Tin phosphide-carbon composite as a high-performance anode active material for sodium-ion batteries with high energy density

Abstract

Tin phosphide (Sn4P3) is a promising anode material for sodium-ion batteries because of its relatively large theoretical capacity, appropriate Na+ alloying potential, and good cyclic stability. Herein, the Sn4P3 embedded into a carbon matrix with good rate performance and long cycle life is reported. The Sn4P3-C composite exhibits excellent rate performance (540 mAh g−1 at 5 A g−1) and the highest reversible capacity (844 mAh g−1 at 0.5 A g−1) among Sn4P3-based anodes reported so far.
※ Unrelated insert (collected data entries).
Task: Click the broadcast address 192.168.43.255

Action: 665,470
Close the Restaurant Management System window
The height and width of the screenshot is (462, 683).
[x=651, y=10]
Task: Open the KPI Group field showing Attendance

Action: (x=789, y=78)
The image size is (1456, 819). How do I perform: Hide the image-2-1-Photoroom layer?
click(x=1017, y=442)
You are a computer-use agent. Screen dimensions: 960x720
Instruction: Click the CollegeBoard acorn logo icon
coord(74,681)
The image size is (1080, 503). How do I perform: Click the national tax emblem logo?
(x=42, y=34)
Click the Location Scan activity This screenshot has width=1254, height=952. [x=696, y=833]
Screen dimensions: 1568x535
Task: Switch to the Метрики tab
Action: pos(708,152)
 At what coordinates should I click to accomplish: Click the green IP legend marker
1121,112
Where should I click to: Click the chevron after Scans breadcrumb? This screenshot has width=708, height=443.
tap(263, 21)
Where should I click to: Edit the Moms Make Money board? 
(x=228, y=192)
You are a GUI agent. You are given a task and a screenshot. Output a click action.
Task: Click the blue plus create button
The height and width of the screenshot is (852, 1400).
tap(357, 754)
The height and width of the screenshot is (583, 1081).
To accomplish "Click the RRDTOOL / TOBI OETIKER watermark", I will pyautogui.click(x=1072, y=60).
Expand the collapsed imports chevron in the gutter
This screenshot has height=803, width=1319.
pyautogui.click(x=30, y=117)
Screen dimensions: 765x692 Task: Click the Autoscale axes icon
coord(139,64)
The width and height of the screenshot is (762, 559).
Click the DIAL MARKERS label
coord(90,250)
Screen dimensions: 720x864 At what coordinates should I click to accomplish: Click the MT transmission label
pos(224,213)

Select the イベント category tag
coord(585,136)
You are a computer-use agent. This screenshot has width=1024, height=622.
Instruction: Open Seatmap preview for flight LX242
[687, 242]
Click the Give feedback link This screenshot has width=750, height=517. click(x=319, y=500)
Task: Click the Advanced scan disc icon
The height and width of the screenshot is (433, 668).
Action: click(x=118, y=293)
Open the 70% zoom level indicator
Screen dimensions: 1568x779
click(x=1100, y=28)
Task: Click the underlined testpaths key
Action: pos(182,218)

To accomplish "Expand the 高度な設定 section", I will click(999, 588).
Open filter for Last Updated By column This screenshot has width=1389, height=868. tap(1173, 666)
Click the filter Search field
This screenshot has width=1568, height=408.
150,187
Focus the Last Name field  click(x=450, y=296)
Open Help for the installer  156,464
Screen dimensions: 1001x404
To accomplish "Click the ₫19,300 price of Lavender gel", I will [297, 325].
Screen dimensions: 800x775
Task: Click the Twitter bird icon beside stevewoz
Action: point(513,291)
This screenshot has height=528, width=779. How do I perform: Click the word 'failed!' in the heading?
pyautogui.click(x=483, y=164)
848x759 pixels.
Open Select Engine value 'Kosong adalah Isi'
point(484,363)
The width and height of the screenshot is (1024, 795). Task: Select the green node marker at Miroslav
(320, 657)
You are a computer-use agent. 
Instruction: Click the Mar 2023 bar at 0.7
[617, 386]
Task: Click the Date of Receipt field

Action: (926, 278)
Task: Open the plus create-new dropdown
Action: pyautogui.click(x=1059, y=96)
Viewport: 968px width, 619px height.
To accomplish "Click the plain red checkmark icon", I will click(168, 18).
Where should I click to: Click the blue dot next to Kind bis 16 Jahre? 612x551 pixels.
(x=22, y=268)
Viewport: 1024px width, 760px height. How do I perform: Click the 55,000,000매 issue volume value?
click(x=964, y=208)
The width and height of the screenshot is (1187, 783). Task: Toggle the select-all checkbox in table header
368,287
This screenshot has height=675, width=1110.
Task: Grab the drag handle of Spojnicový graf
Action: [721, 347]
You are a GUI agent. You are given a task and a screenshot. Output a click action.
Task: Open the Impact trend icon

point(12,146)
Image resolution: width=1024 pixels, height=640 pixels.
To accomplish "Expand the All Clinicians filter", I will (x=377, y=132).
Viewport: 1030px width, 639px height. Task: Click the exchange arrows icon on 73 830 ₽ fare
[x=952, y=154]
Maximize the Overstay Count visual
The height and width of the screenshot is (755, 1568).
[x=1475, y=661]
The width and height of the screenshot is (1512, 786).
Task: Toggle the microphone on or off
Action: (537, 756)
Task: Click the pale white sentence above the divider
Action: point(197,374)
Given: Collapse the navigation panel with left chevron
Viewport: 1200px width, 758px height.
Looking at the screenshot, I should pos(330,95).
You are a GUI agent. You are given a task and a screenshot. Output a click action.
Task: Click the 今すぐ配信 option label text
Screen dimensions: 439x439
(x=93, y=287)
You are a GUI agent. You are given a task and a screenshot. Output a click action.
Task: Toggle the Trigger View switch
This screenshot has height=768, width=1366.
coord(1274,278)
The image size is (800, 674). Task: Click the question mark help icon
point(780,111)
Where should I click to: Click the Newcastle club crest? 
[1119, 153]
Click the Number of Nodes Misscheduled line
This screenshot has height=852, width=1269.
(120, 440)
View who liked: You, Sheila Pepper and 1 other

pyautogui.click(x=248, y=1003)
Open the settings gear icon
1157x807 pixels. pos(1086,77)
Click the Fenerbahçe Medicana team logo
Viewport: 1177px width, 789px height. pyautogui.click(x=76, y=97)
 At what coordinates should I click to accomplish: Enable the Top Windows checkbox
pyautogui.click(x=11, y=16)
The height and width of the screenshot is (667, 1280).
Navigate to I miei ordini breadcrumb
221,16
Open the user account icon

Its reversible capacity is as high as 705 mAh g−1 even after 100 cycles at 0.5 A g−1. Besides, its initial Coulomb efficiency can reach 85.6%, with the average Coulomb efficiency exceeding 99.75% from the 3rd to 100th cycles. Na2C6O6 is firstly used as a cathode when Sn4P3 acts as anode, and the Na-Sn4P3-C//Na2C6O6 full cell shows excellent electrochemical performance. These results demonstrate that the Sn4P3-C composite prepared in this work displays high-rate capability and superior cyclic performance, and thus is a potential anode for sodium ion batteries.